[What the task asks]
Scan the data for "Image" and copy the lines it appears in.

[Listed records]
◆ ◆ ◆

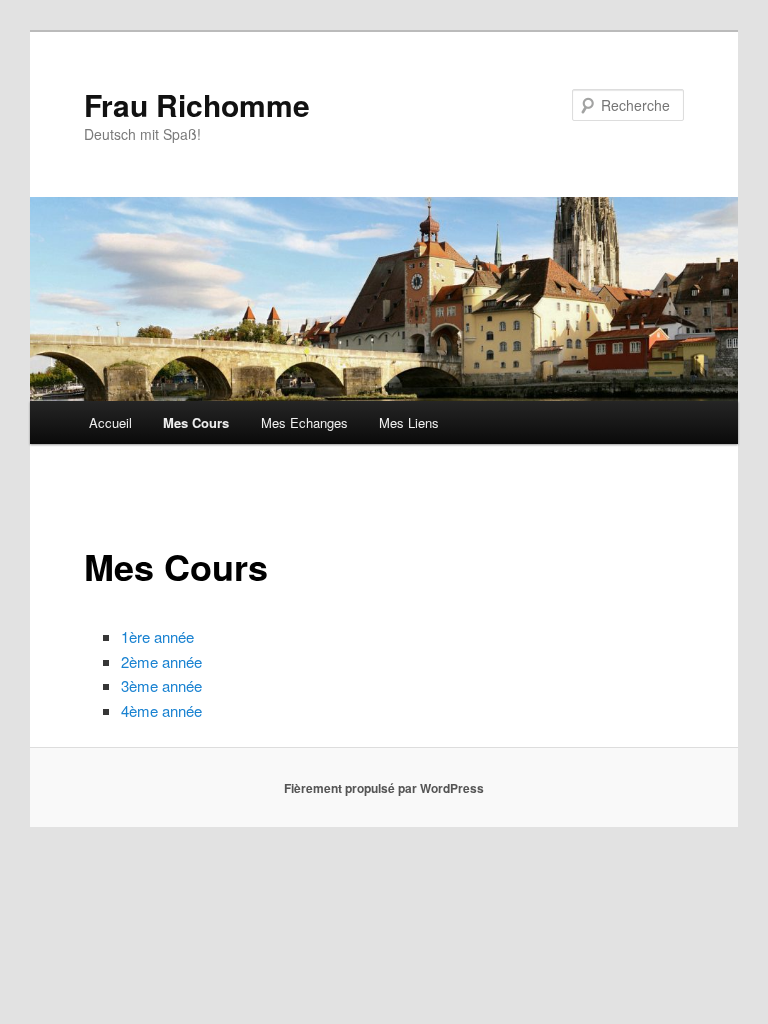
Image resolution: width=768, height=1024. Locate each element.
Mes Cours (196, 422)
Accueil (110, 422)
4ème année (161, 710)
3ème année (161, 685)
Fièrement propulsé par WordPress (384, 788)
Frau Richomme (197, 104)
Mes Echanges (304, 422)
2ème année (161, 661)
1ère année (157, 636)
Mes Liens (409, 422)
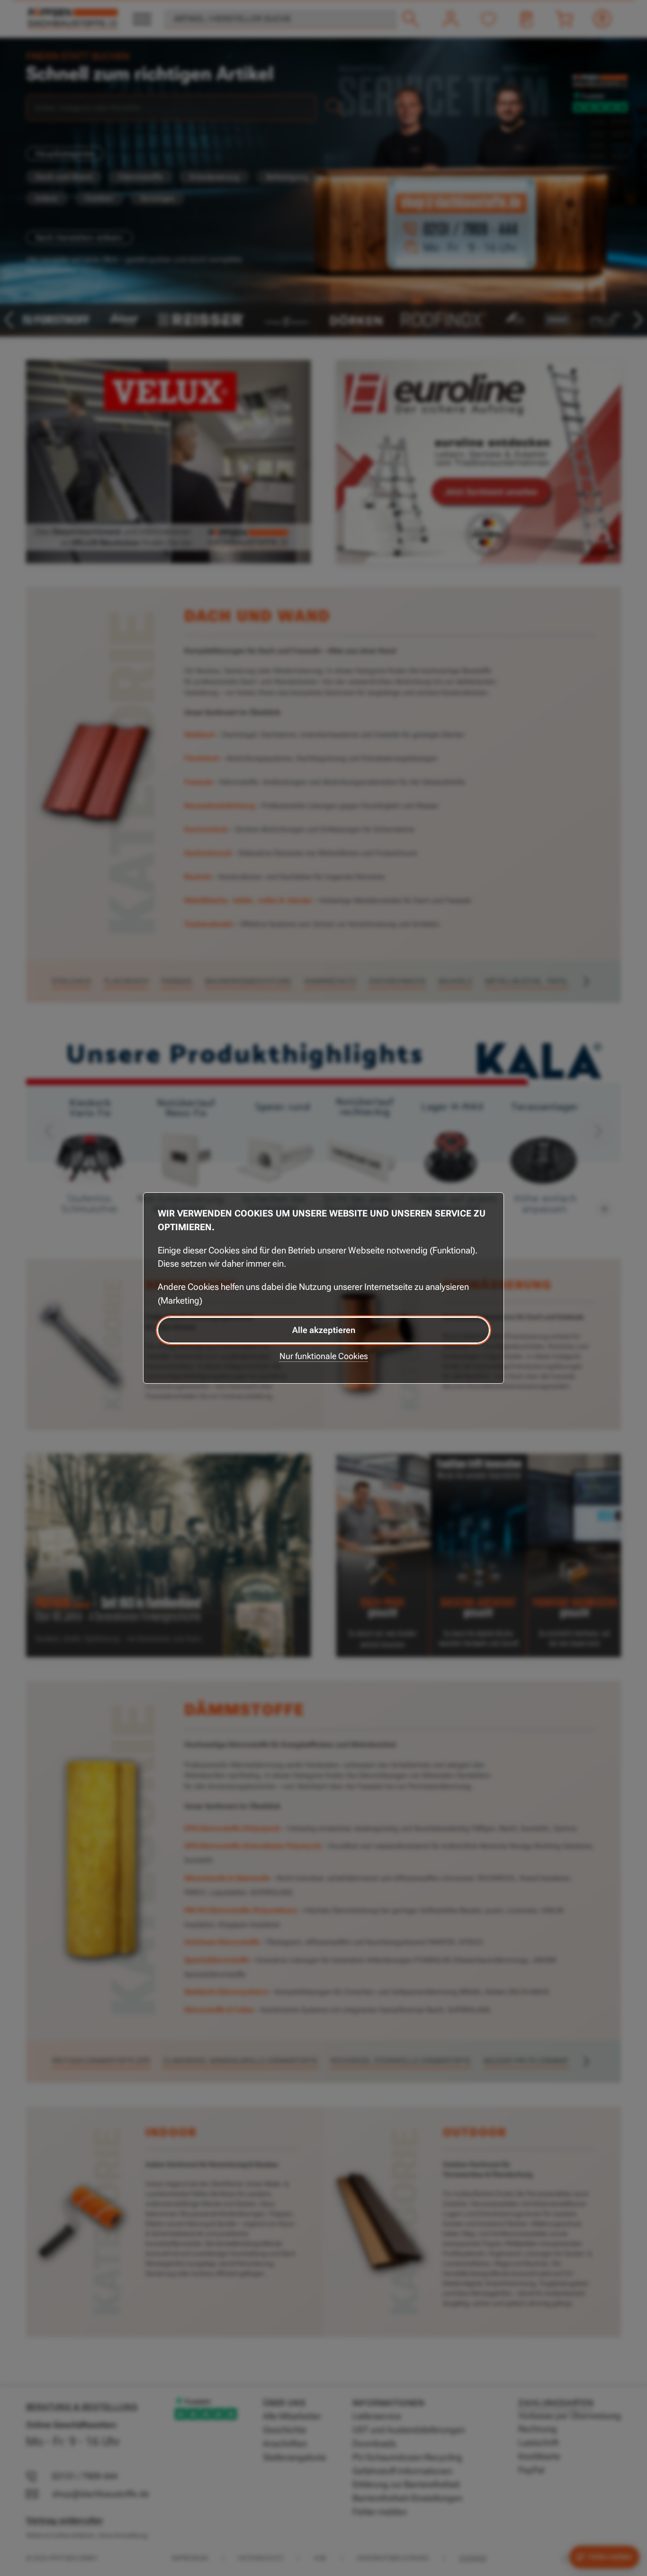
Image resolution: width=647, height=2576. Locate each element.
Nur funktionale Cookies (323, 1356)
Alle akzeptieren (323, 1330)
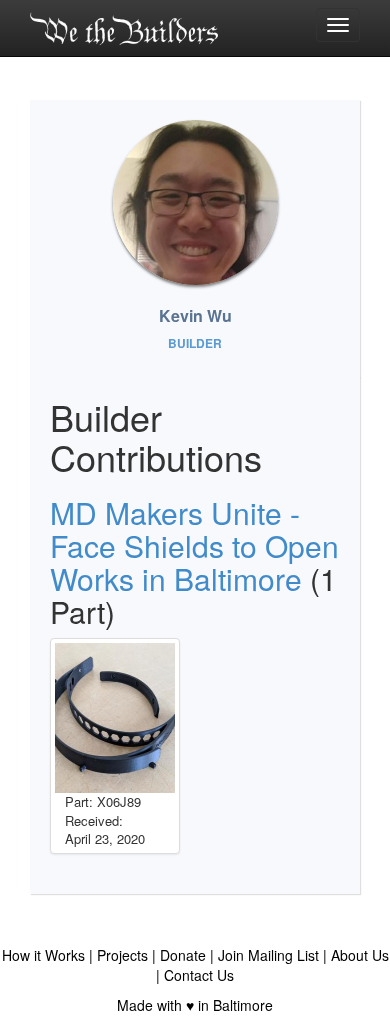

◆ ◆ ◆

[Task solution]
Image resolution: width=768, height=1024. Locate each element.
Image resolution: width=647, height=2576. Locate each element.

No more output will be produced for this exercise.